The 1978 referendum didn't necessarily herald scenes of great joy or celebration. Voters were content enough with the result (yes), but it had been pretty much a foregone conclusion, while, as the "Majorca Daily Bulletin" pointed out in its front-page report of the referendum result (headline: "Democracy for Spain"), a lower than had been expected turnout may well have been the result of the people having got bored with what had been a "big and expensive publicity campaign" on behalf of the government. The greatest difficulty with securing the yes vote was in the Basque Country where 55% of voters abstained and 24% were against (nationally the yes vote outnumbered the no votes by eleven to one).

Notably absent from the report was any mention of today's greatest troublemakers, the Catalonians. This wasn't perhaps surprising, as the new constitution went a long way in acceding to Catalonian demands for autonomous government. It was this acceptance of Catalonia's wishes that left the drafters of the constitution in something of a pickle. Other regions had started to voice their desire for autonomous government. In the end, they decided to give every region autonomy, which is what exists today.
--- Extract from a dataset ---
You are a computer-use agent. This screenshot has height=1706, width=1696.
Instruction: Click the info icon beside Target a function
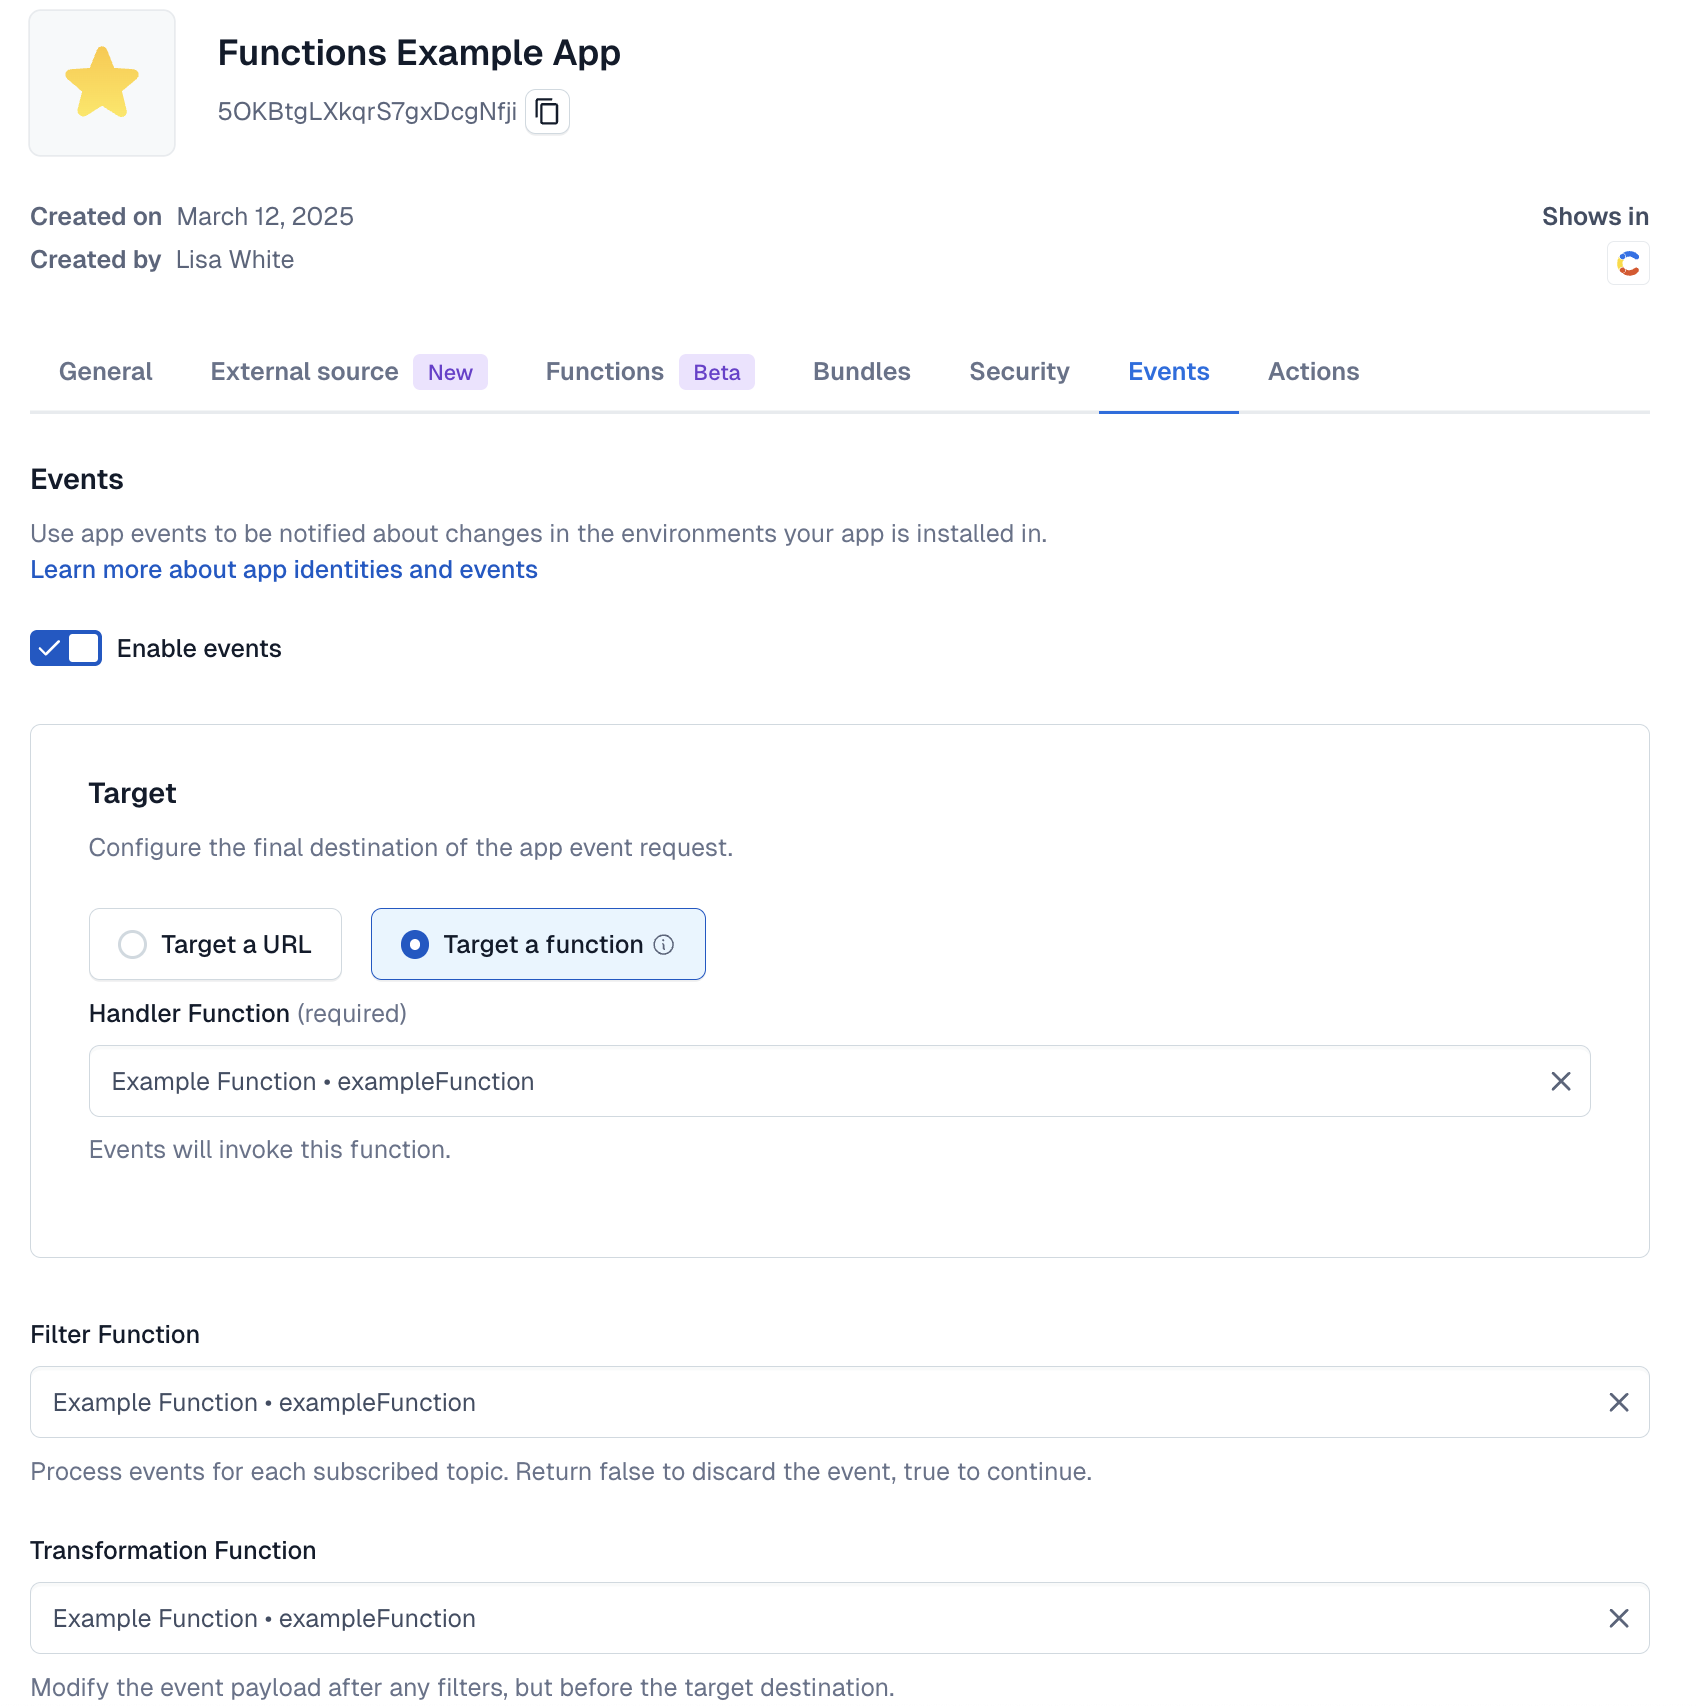tap(664, 944)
But had it not been for the intervention of the Civil War and then Franco, autonomy might have occurred earlier. The previous constitution of 1931 had paved the way for there to be regional autonomy. A draft statute for Balearics' autonomy was in fact approved in July of that year, but it was never put into effect. The reasons why were several. One was a disagreement as to whether the Balearics, lacking it was said a political tradition, should in fact form part of an autonomous Catalonia. Another was that, despite its approval, there were a great number of local authorities which hadn't been represented at an assembly held at Palma's Teatre Principal. The Menorcans were against the draft and so didn't show up and nor did representatives from various towns in Mallorca - Valldemossa, Muro, Ses Salines, to name but three.

The driving-force behind the draft statute was something known as the Association for Mallorcan Culture, and there was no one more important in this association than Joan Pons Marquès. Born in Soller in 1894, Pons was a writer, philosopher, historian and one of the leading intellectuals that Mallorca produced in the twentieth century. The Association, formed in 1923, had as its principal objective the promotion of Catalan culture in Mallorca. Between 1928 and 1936 it published a monthly magazine called "La nostra terra" which while eclectic in political views - both those of the left and of the Christian right - held firm to the notion of the Catalan language and to autonomy for the Balearics.
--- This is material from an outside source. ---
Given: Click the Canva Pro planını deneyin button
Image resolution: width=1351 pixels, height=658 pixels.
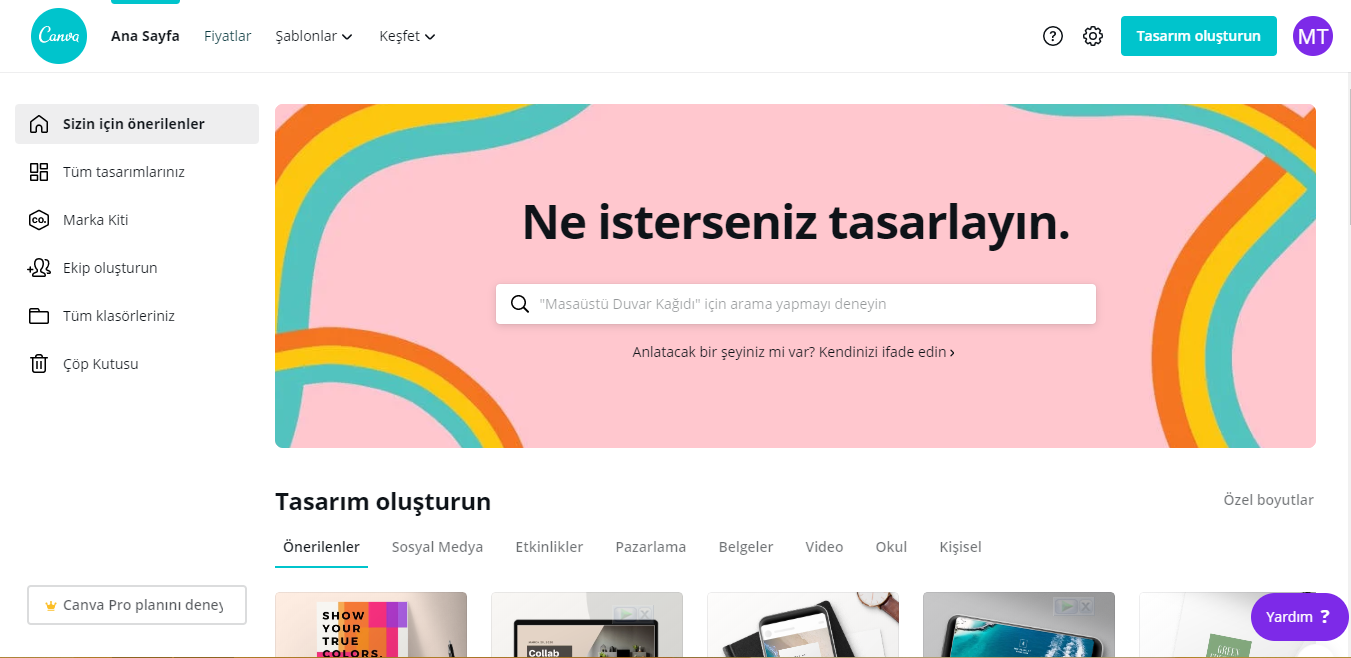Looking at the screenshot, I should 137,605.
Pons had no truck with the notion of a pact of autonomy with Catalonia (the constitution didn't allow it anyway), which was something the heavily Republican Menorcans wanted. They, the Menorcans, also considered the whole Balearics' autonomy movement to have been a front for control by the man who would become Franco's banker, Joan March. Pons himself, while liberal, was of a centre-right political persuasion. His promotion of the Catalan language was not to prove to be an issue once Franco took charge. Indeed, he was president of the Societat Arqueològica Lulliana (an association which honoured the Mallorcan Ramon Llull) right through the period of the Franco regime until his death in 1971. It was an association which, despite its obvious Catalan connection, was never proscribed.

The 1931 constitution, drawn up by the Second Republic, was of course scrapped by Franco. Pons, an advocate of autonomy, bowed to the inevitable and a quiet, obedient life. It was to be 47 years from the drafting of the Balearics statute of autonomy before autonomy was once again to appear on the agenda.